**EXERCISE DIRECTIONS:** Once the line with "You are a GUI" is found, write it out along with each later line exactly, through the end of the entries, skipping every picture.

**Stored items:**
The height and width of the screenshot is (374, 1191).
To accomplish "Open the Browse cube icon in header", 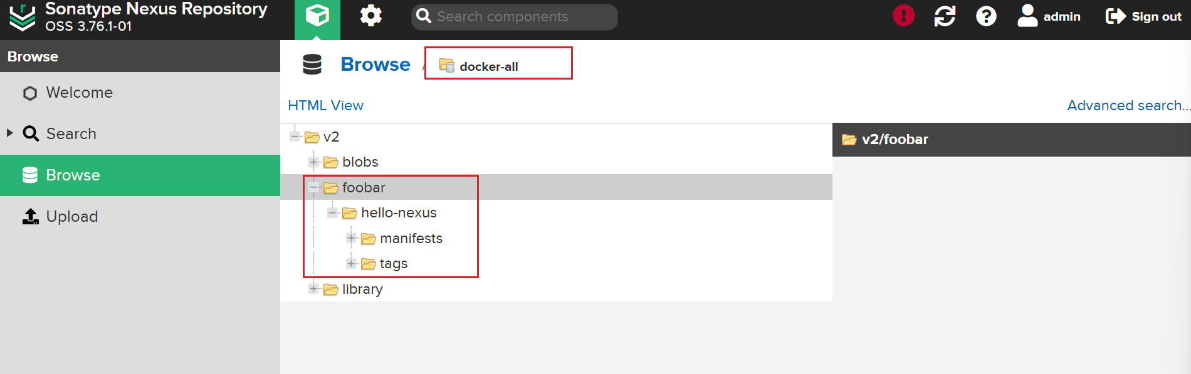I will click(317, 17).
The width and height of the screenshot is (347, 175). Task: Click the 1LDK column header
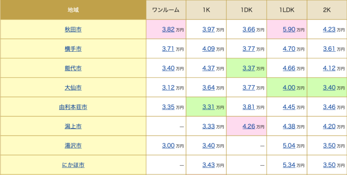pyautogui.click(x=287, y=10)
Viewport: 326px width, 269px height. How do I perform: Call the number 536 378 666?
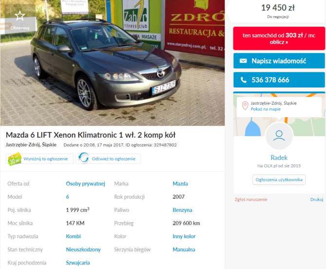point(279,80)
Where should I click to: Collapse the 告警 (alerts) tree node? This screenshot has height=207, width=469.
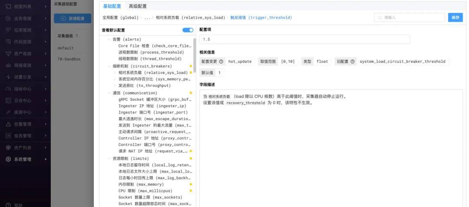click(109, 39)
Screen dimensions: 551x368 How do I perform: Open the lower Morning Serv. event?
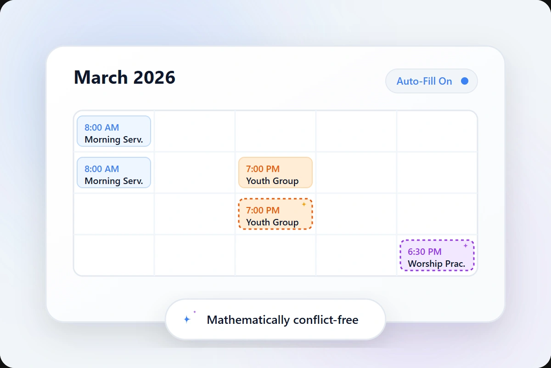(114, 173)
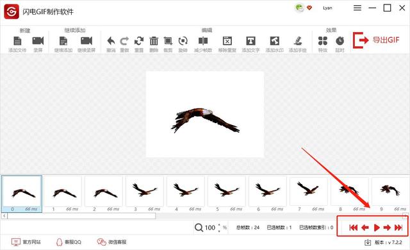Image resolution: width=410 pixels, height=250 pixels.
Task: Increase zoom percentage with up stepper
Action: [219, 225]
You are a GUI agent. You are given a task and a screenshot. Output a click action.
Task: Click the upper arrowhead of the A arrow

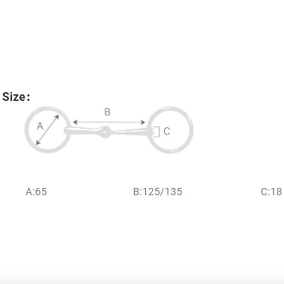pos(57,117)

**SOLUTION TO THIS EXERCISE:**
You are a GUI agent. You are given a task and a screenshot. Output a click action.
Task: Click the upper arrowhead of the A arrow

pos(57,117)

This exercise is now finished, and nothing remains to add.